(Entries taken from a collection)
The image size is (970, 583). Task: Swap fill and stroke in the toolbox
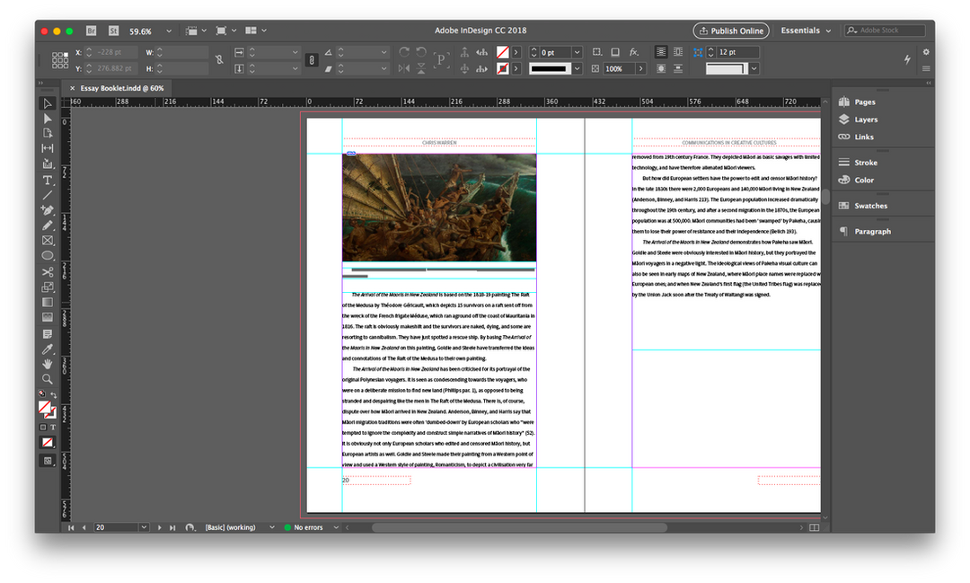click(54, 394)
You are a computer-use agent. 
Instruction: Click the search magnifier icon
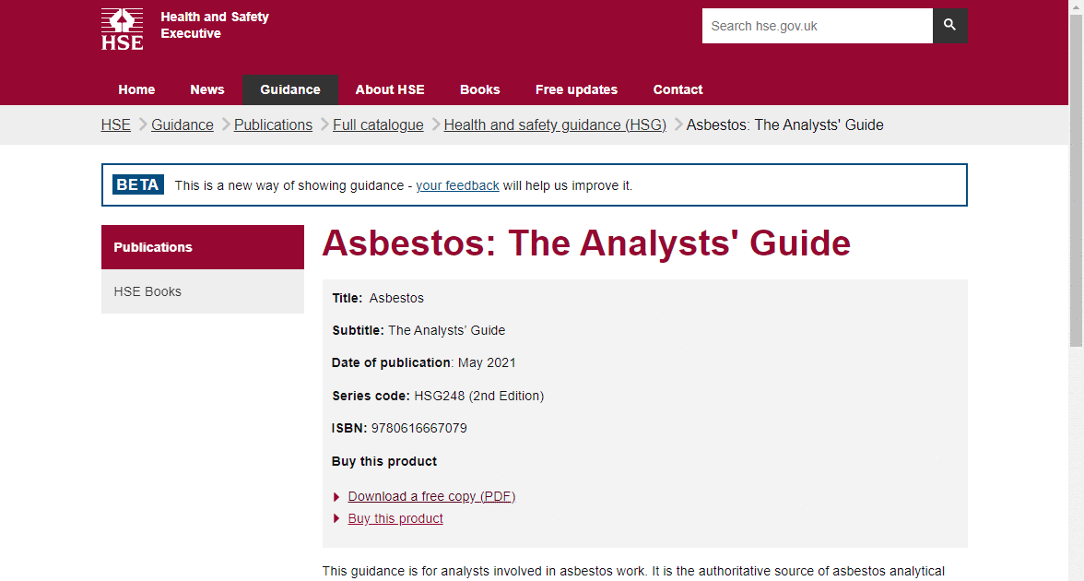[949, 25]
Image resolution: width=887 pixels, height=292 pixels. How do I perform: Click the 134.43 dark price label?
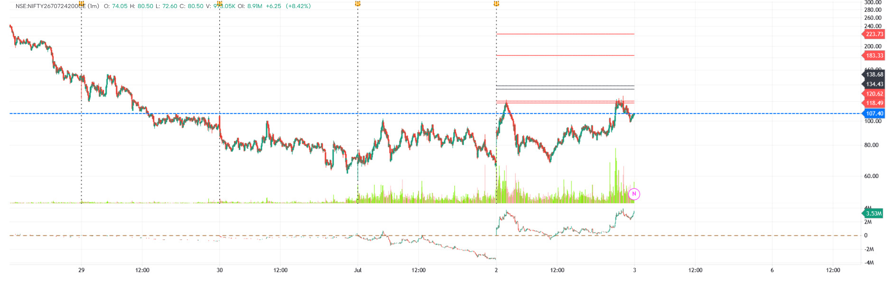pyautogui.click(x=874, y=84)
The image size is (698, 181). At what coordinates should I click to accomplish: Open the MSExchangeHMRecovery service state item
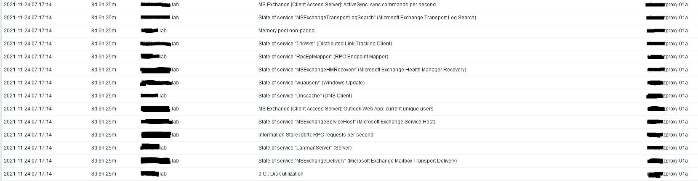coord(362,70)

=== TASK GOAL ===
If an entry contains an image, print the rest of that entry exactly and leave the image out.

=== RESPONSE TO THE TASK ===
The image size is (970, 583). Task: Swap fill and stroke in the toolbox
click(54, 394)
You are a computer-use agent. 
Instruction: Click the search magnifier icon
[949, 25]
Image resolution: width=887 pixels, height=292 pixels. How do I perform: Click the 134.43 dark price label?
pyautogui.click(x=874, y=84)
The image size is (698, 181). At what coordinates should I click to accomplish: Open the MSExchangeHMRecovery service state item
coord(362,70)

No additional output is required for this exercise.